Interview: Amy Sequenzia on Facilitated Communication

Amy Sequenzia
is an autistic self-advocate and poet. She types using Facilitated
Communication (FC). She talked with us about what FC allows her to do, and what she would like people to know about it.

What does Facilitated Communication (FC) mean to you? Why does it work for you?

FC is how I can make my voice heard. I can say what I think, how I feel and I can be active in conversations, instead of being a passive observer.

It works for me because nothing else did. My body can be very uncooperative and my mind can go from very active and unfocused to focused and calm — and back — in a very short time. It helps to have someone close to me for support, encouragement and to help me focus again.

Physical support is important when I get spastic and when my arms get too heavy for the “pull back” movement, for example. I also sometimes obsess with the keys and hit them repeatedly and aimlessly. A reminder, through a light touch on my arm, helps me focus on my typing again.

What FC method(s) do you use?

FC is also known as supported typing. This includes emotional support, the presence of a facilitator while the user types. The physical support serves to stabilize the arm, maybe slow down the uncoordinated movement, with the final goal of independent typing. That’s what I am working on.

Some people learned how to type without a facilitator. I think Carly Fleishman is an example. Others use the Rapid Prompting Method (RPM), created by Soma Mukhopadhyay to help her son Tito with communication.

Do you know people who use other FC methods, with similar success?

I know one or two people who used RPM but I don’t know much about each specific cases. There are many stories on the internet and on documentaries that are successful.

And many autistics are finding it easier to type. The technology, like apps and iPads, is very helpful.

When did you start using FC? Did your life change dramatically as a result?

I was eight years old. FC changed everything. I was able to tell my parents that I wanted to come back home from the school/institution I was living in; I could explain that I was afraid the ceiling fan was going to fall, and that’s why I did not want to go in rooms with ceiling fans; I told my mom that a teacher had called me “retarded” and the teacher apologized.

But soon I got very ill with severe epilepsy, hospital stays, and lots of medication. It took many years to get the seizures more or less under control, get used to the medications and being able to stay awake for most part of the day until I could practice typing again. It took a few more years until I met a facilitator willing to go back to the basics with me, allowing me some consistent work towards independence.

Do you think there are FC approaches that should be approached with caution?

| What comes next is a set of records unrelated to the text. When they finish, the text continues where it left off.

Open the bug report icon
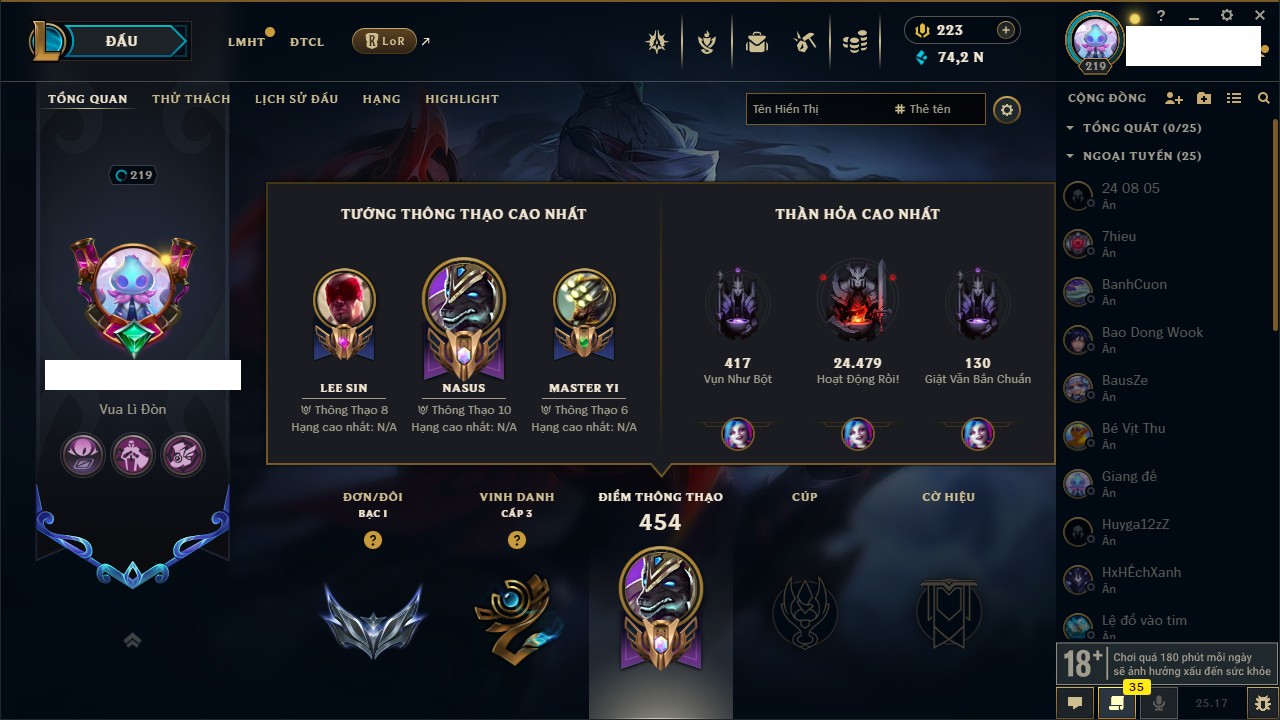[x=1263, y=703]
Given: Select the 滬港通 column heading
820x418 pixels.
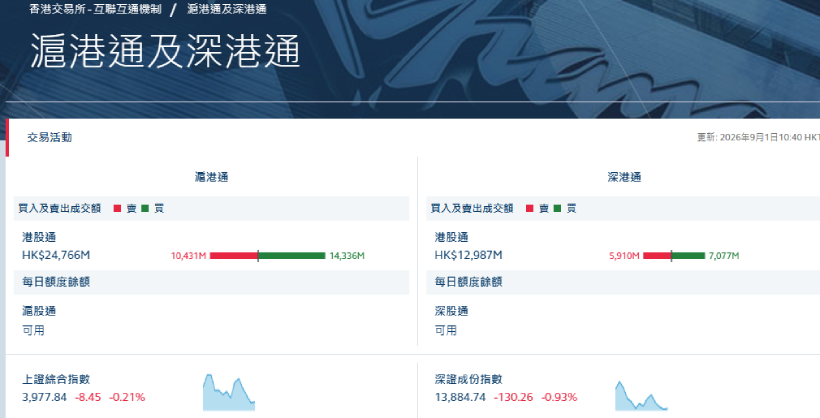Looking at the screenshot, I should point(212,177).
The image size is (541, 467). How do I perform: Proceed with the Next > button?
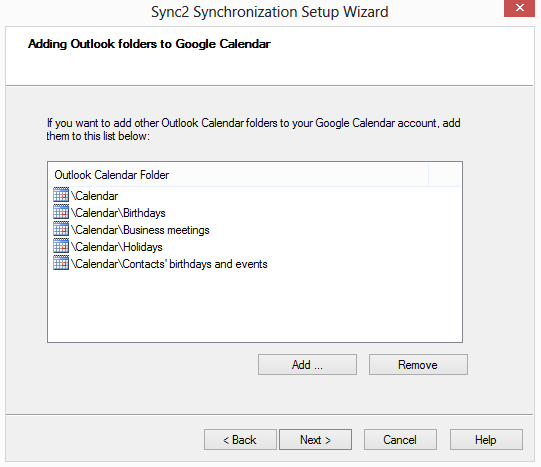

I think facilitators and users must always observe the best practices. This is a guide to make sure the user is not being influenced by the facilitator and that the amount of support is the right one.

What do you consider some widely-held misunderstandings about FC?

That it does not work. Every criticism and negative comments I have seen talk about the facilitator always guiding the user’s hand. This is not true. FC is not for everyone but it works for many. And if it is how a person chooses to communicate, this should be respected.

Another misunderstanding, or misinformation, is that there aren’t any studies validating FC as an effective method of communication. The Institute on Communication and Inclusion (ICI) website has this documentation available. Douglas Biklen and all the others, who have been working on making sure everyone gets the proper training, are very open about what works and what doesn’t.

And there are several users becoming independent typers, and still keeping their writing style.

TPGA tends to approach therapies and methods for autistic people from a skeptical, evidence-based approach, and we have covered FC from this approach on our site and in our book. Specifically what kind of research do you think would provide answers to those who remain skeptical?

Read the material provided by the Institute website:

As far as I know, none of the people who write negatively about FC – portraying users as not the real authors of the typed text – have actually met users who now type independently or with very little support. I think that if a skeptical person could see up close how Sue Rubin, Larry Bissonette, and many others type, they would not be able to say FC does not work. It worked for them and it changed their lives.

It changed my life too.

Being skeptical is okay, as long a person is not dismissive. We all have our own journey and judging each one of us without knowing where we’ve been and how we got where we are is unfair. And, for many of us, the journey continues.

What is one thing you’d like our readers to know about your use of FC?

I just hope they do not dismiss me as not my own person with my own voice (or assume that my facilitator is not aware of the best practices). Typing, for me, is not a simple thing. I need to focus and try to make my body and my brain work together. Sometimes I can’t do that. Sometimes I need a lot of physical support, sometimes I need very little. I can type a few words independently, although this does not happen very often, yet. I always need emotional support and encouragement.

I was evaluated and observed while I typed. I was asked questions that my facilitator did not know the answers to. I think more facilitators, everywhere, would be important for us because our personal style would be recognizable, always.

I hope readers can be curious about FC without being dismissive, and I hope my voice is valued as my own.